Именно к стиху из молитвы св. Иоанна Златоуста ко святому причащению, читаемому в церкви, а не напрямую к Исаие, восходит пушкинский “Пророк”18, написанный никак не под влиянием славянизированной архаики, но именно с учетом п р о с т о т ы Филаретова перевода; чтобы понять это, достаточно сравнить пушкинский “результат” с богослужебным “источником”: “<...> ниже моих возгнушайся сквернших оныя уст и нечистших, ниже мерзких моих и нечистых устен и скверного и нечистейшего моего языка. Но да будет ми угль Пресвятого Твоего Тела и Честныя Твоея Крове <...> в приложении Божественныя Твоея благодати и Твоего Царствия присвоение”.

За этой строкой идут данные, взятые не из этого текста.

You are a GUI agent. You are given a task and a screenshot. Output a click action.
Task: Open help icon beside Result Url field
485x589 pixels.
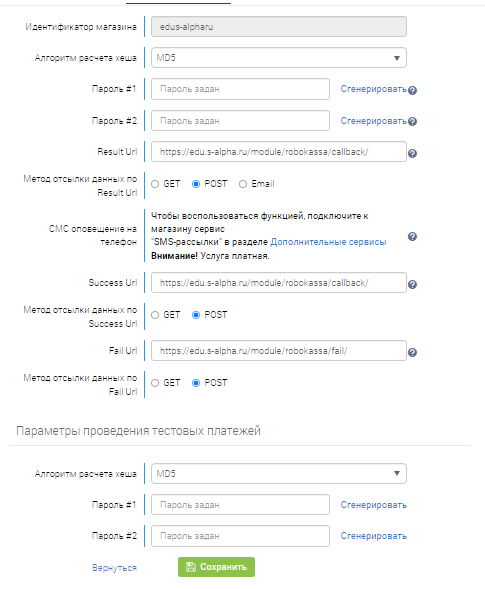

Именно опыт, прецедент Филаретова перевода позволил заточенному Рылееву выразить обуревавшие его слезно-покаянные, глубоко христианские чувства на сверхсовременном языке, граничащем с просторечием и тем не менее не отторгающем прямые цитаты все из того же звучащего в церкви молитвенного канона (отнюдь не из библейского первоисточника!):

Мне тошно здесь, как на чужбине.
Куда я сброшу жизнь мою?
Кто даст крыле мне голубине?
Да полечу и почию.

Именно под воздействием этого опыта убежденный архаист Кюхельбекер время от времени “поступался принципами” и в цикле “Сонеты” (“Рождество”, “Пасхальный первый” и “Пасхальный второй”, “Магдалина у гроба Господня”, “Вознесение”) то и дело отказывался от “славянщины” ради большей задушевности Богообщения:

Божественный на Божием Престоле;
Христос на небо, высше всех светил,
В Свое Отечество, туда, отколе
Сошел на землю, в славе воспарил.

Своих же не покинул Он в неволе,
Их не оставил в узах темных сил;
Нет! слабых их и трепетных дотоле
Неколебимым сердцем одарил. <...>

Кюхельбекеровский цикл 1832 года предвещает несостоявшийся пушкинский цикл 1836-го, так называемый каменноостровский, где все напоминает о “Филаретовом” Евангелии; все. Даже слово “оживи”, которое появляется в самом финале ключевого стихотворения цикла “Отцы пустынники и жены непорочны...”: “И дух терпения, смирения, любви / И целомудрия мне в сердце оживи”. Слово это в перелагаемой Пушкиным великопостной молитве св. Ефрема Сирина не только отсутствует, но и невозможно. Сердце кающегося человека чисто в самом точном смысле, сам в себе молящийся не имеет ничего, кроме смирения и готовности п р и н я т ь даруемое Богом, и потому он просит: “...даруй ми”. Пушкин же действует в разноречии со св. Ефремом и в согласии с Библейским обществом, которое исходило — и постулировало свою позицию — из протестантской посылки, что евангельские смыслы как бы покоятся в глубине души каждого христианина и лишь “оживляются” при соприкосновении с Благой Вестью; потому и в выпущенных обществом Евангелиях было решено обойтись без комментариев.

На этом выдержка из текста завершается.